Protein preparation

OmpLA was prepared and purified as described elsewhere (30, 31). Briefly, tag-free OmpLA without signal sequence was produced as inclusion bodies (IBs) in Escherichia coli BL21(DE3) cells. IBs were isolated, sonicated, and solubilized in 8 M urea. Unfolded OmpLA was separated from residual impurities by centrifugation for 30 min at 7000 × g and 4°C, refolded by drop dilution in buffer (20 mM Tris and 2 mM EDTA (pH 8.3)) containing 10 mM lauryldimethylamine N-oxide (LDAO; Sigma-Aldrich, St. Louis, MO), and folded protein was further isolated with anion exchange chromatography. For single-molecule fluorescence experiments a protein variant was engineered with two Cys residues at positions 125 and 234 (Fig. S1).

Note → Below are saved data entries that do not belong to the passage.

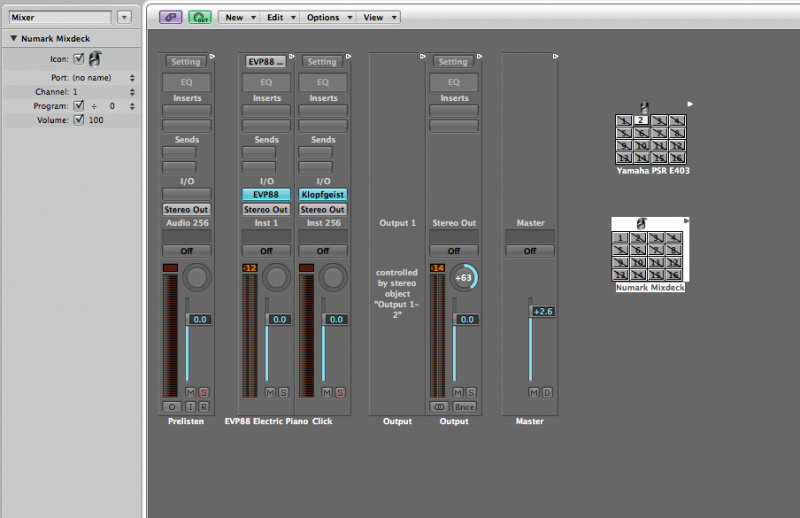Toggle the green MIDI Out icon
Viewport: 800px width, 518px height.
[201, 17]
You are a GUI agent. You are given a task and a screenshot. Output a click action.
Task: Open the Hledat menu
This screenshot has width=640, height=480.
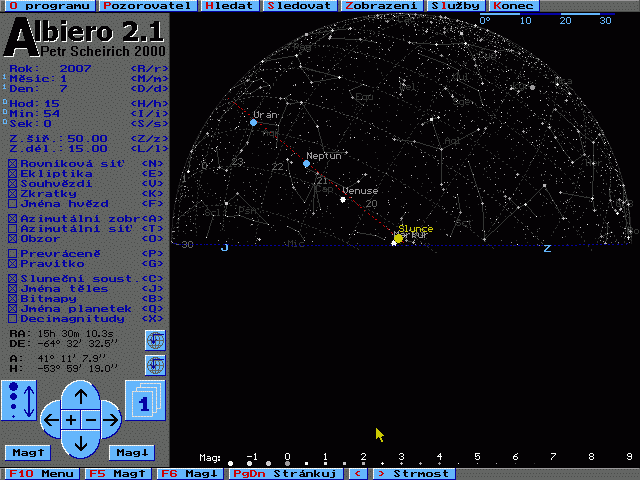click(x=230, y=6)
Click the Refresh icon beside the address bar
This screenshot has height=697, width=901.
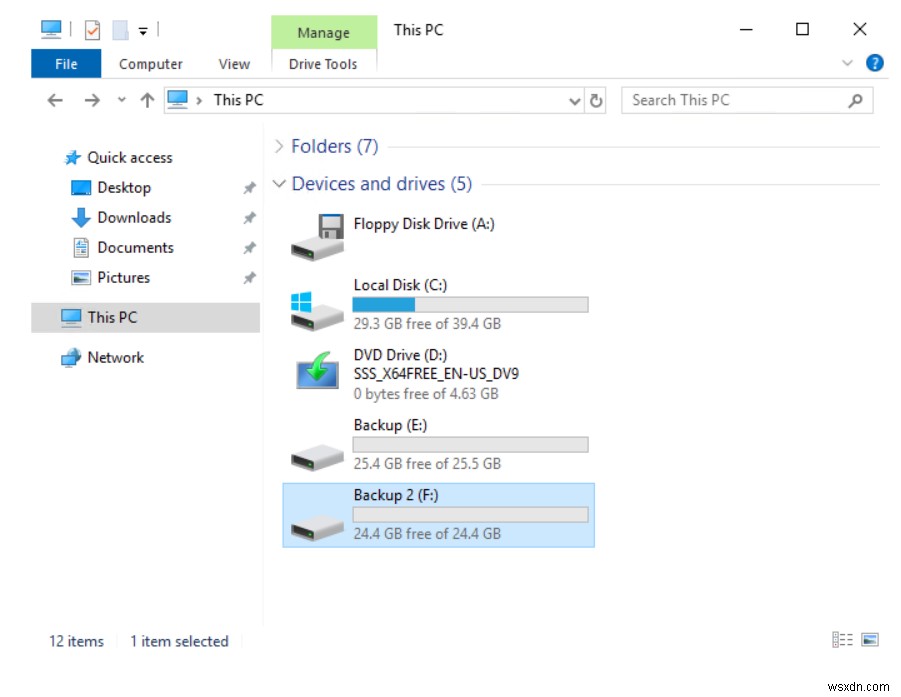pyautogui.click(x=597, y=100)
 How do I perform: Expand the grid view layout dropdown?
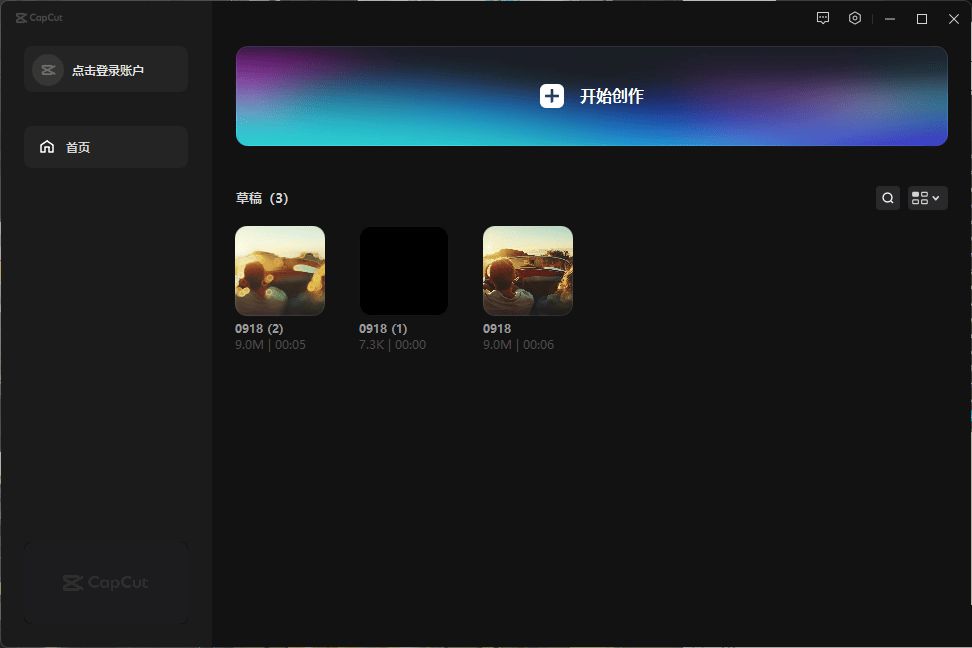[927, 198]
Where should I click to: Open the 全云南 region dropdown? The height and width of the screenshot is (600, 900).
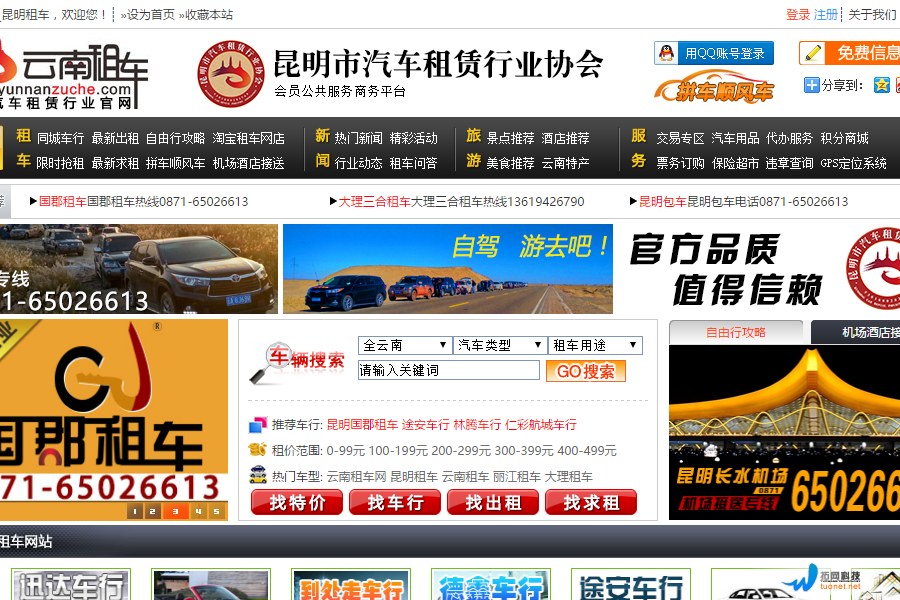click(x=404, y=345)
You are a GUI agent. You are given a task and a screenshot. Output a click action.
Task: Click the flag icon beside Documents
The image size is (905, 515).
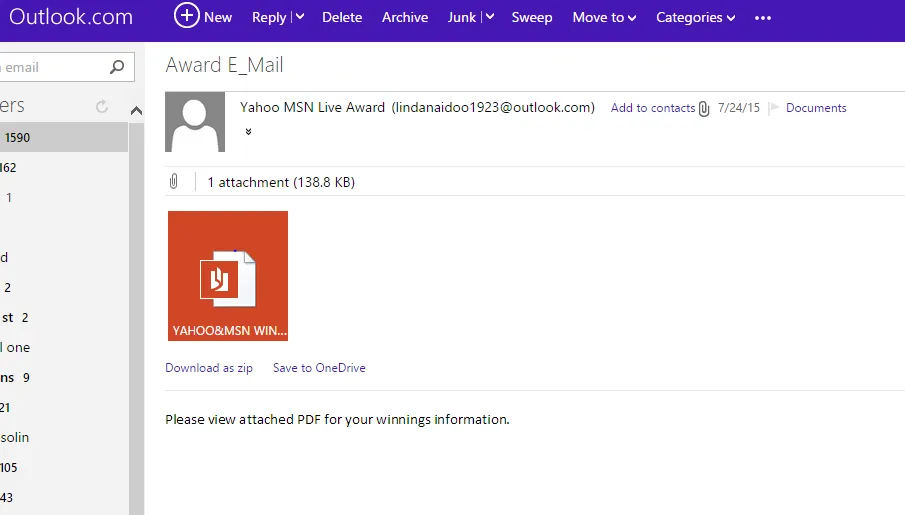tap(774, 108)
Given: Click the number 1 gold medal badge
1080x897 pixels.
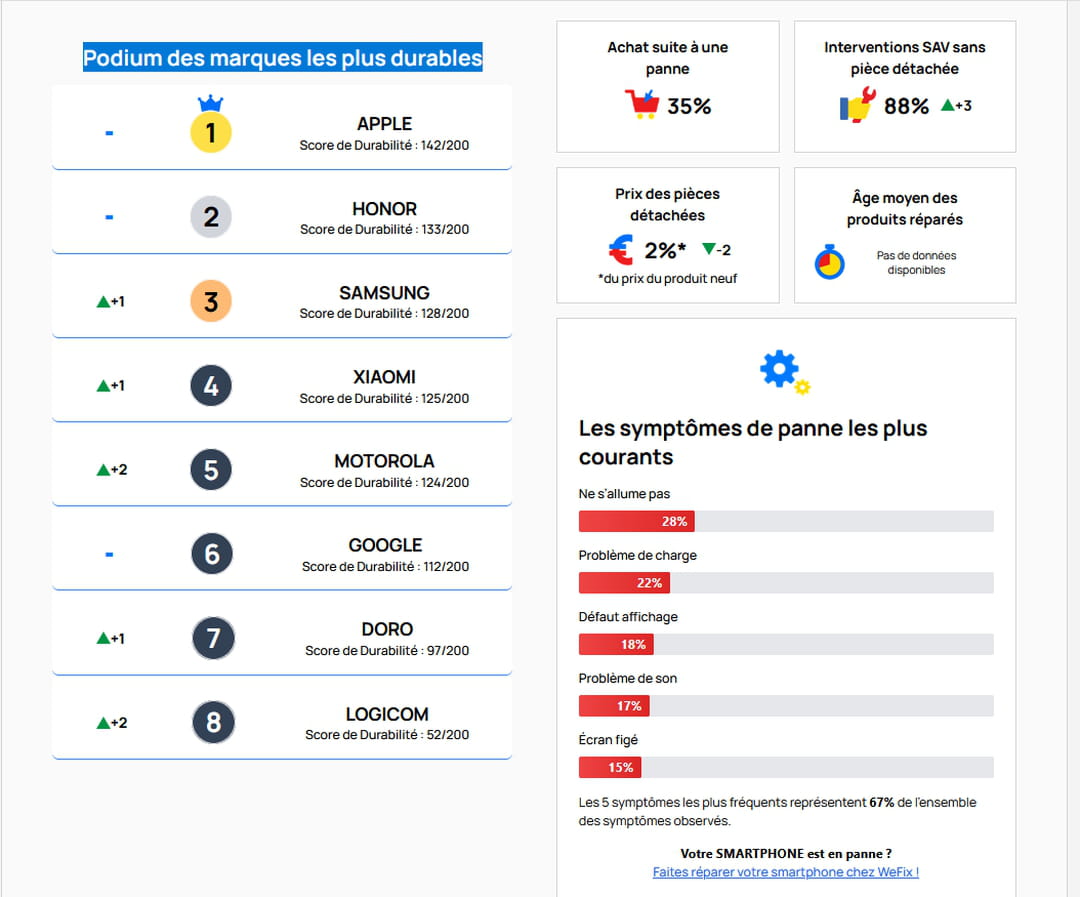Looking at the screenshot, I should (x=211, y=132).
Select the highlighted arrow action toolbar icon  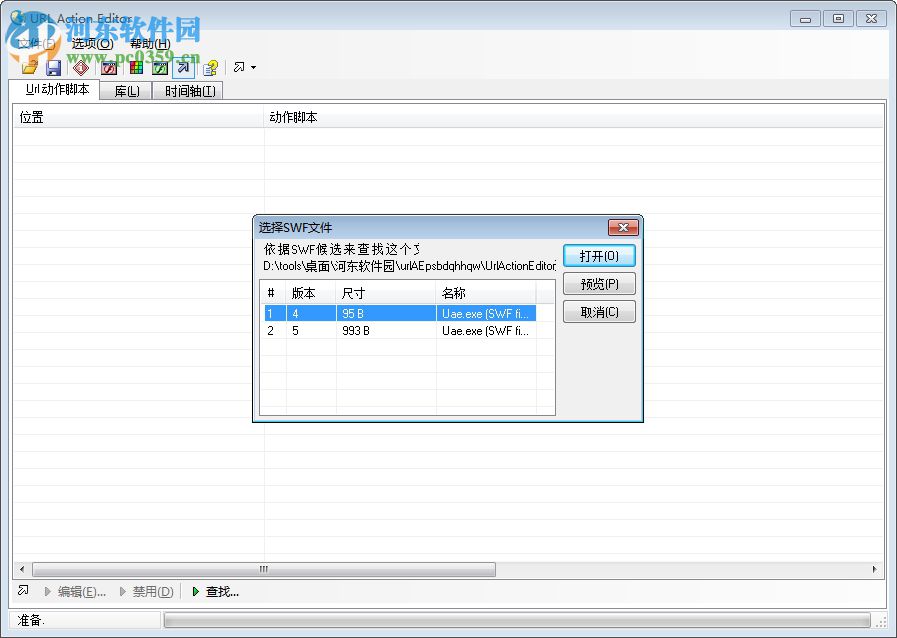click(183, 67)
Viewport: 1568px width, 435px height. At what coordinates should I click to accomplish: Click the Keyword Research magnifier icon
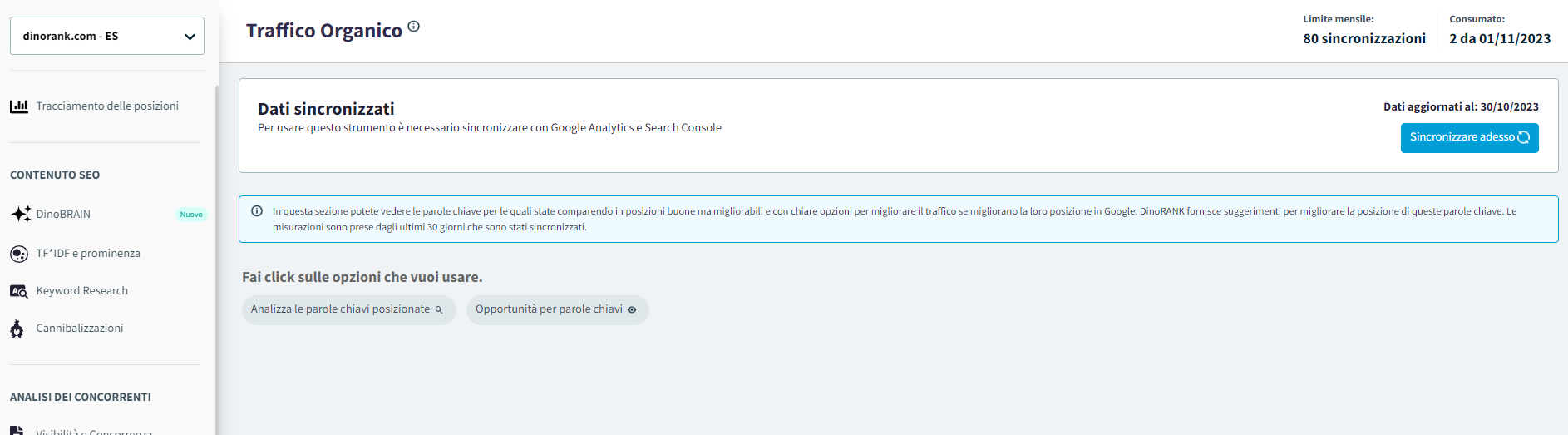point(19,291)
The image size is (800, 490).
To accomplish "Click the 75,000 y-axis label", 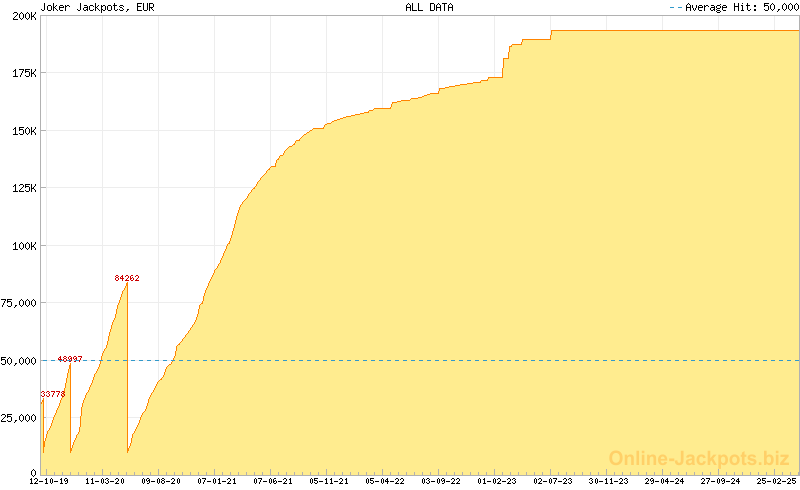I will click(19, 303).

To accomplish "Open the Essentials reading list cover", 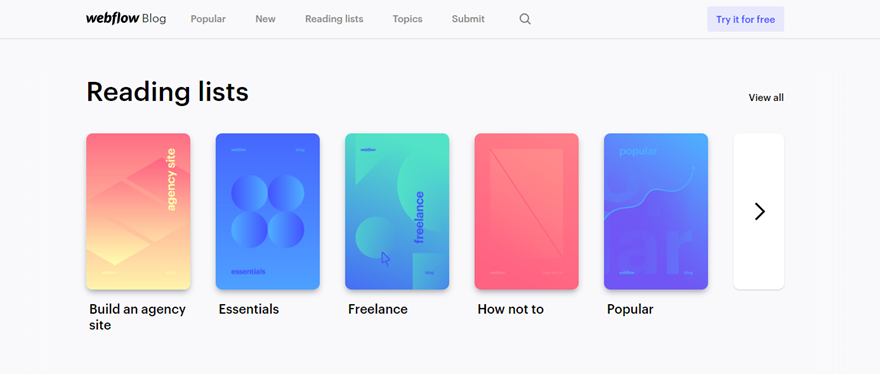I will [x=268, y=211].
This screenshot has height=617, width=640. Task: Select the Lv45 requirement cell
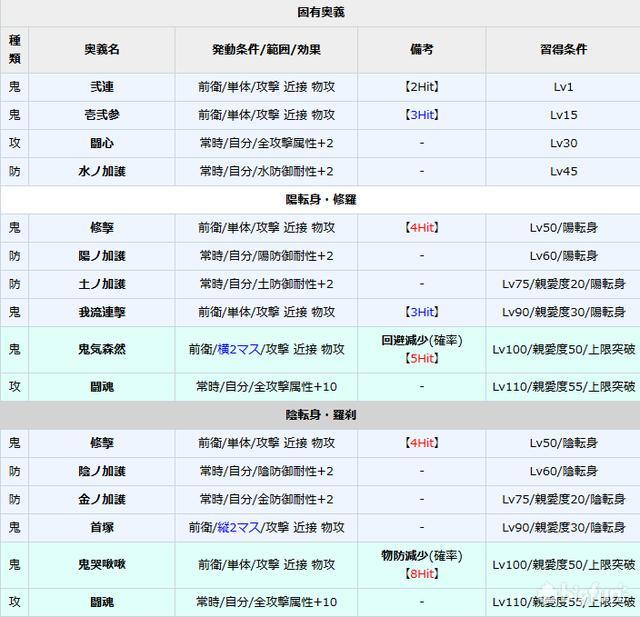(x=562, y=171)
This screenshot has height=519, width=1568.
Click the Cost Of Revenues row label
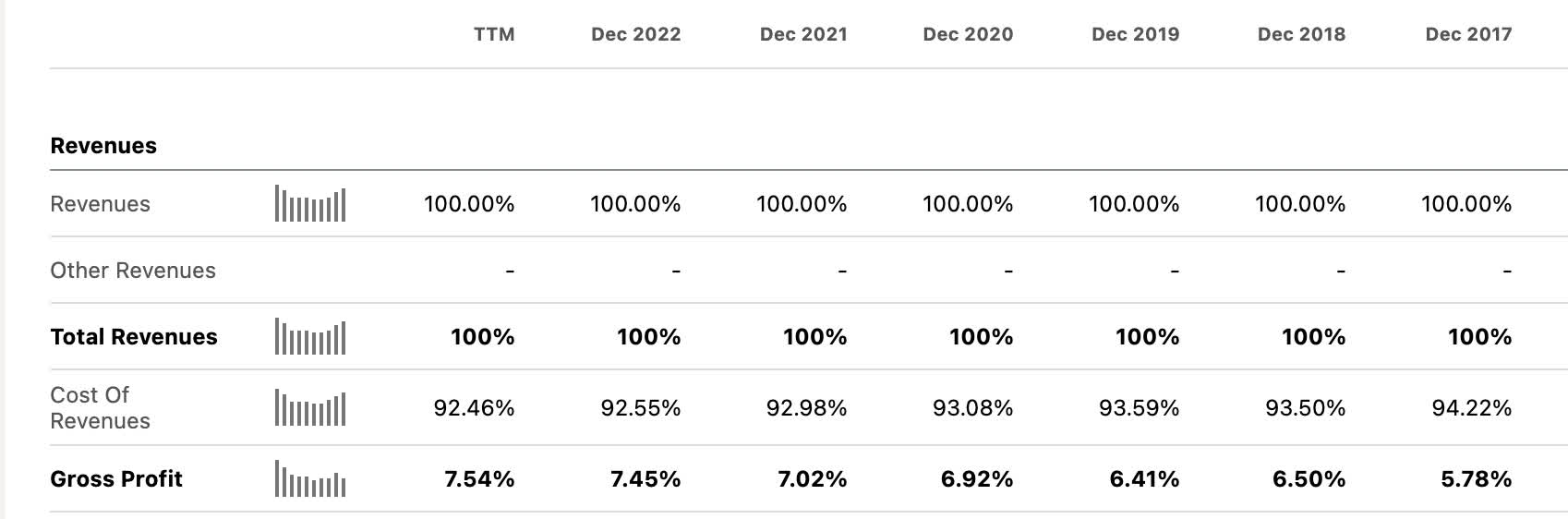click(100, 408)
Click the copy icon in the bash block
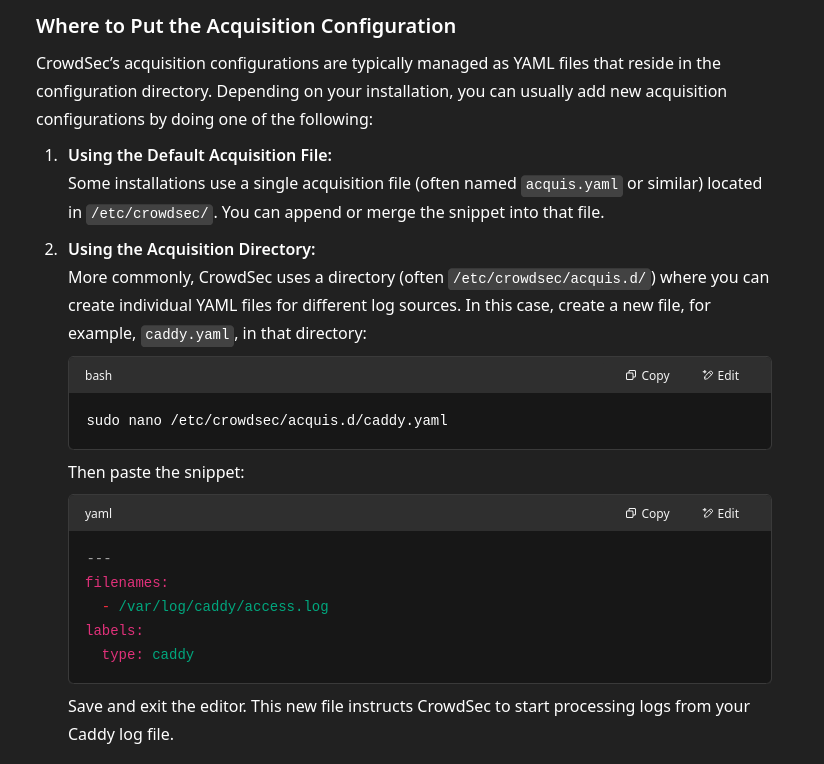Viewport: 824px width, 764px height. pos(631,375)
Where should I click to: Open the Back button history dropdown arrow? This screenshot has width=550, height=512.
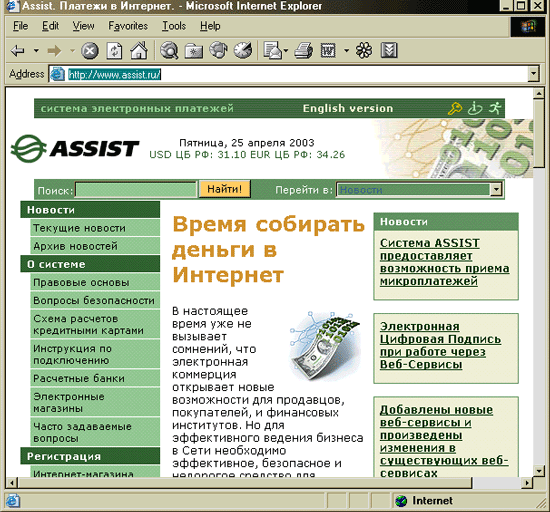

After protein production and purification as described above under reducing conditions (5 mM tris(2-carboxyethyl)phosphine), the protein was site-specifically labeled via thiol-maleimide chemistry with maleimide-functionalized donor (ATTO532; Atto-Tec, Siegen, Germany) and acceptor (ATTO647N; Atto-Tec) fluorophores. The labeled protein was separated from unbound dyes by size-exclusion chromatography. The melting point of labeled (T_m = (90.2 ± 0.2)°C) and unlabeled (T_m = (91.6 ± 0.6)°C) OmpLA agreed well in circular dichroism (CD) spectroscopy measurements, indicating only little effect of the labels on the protein stability.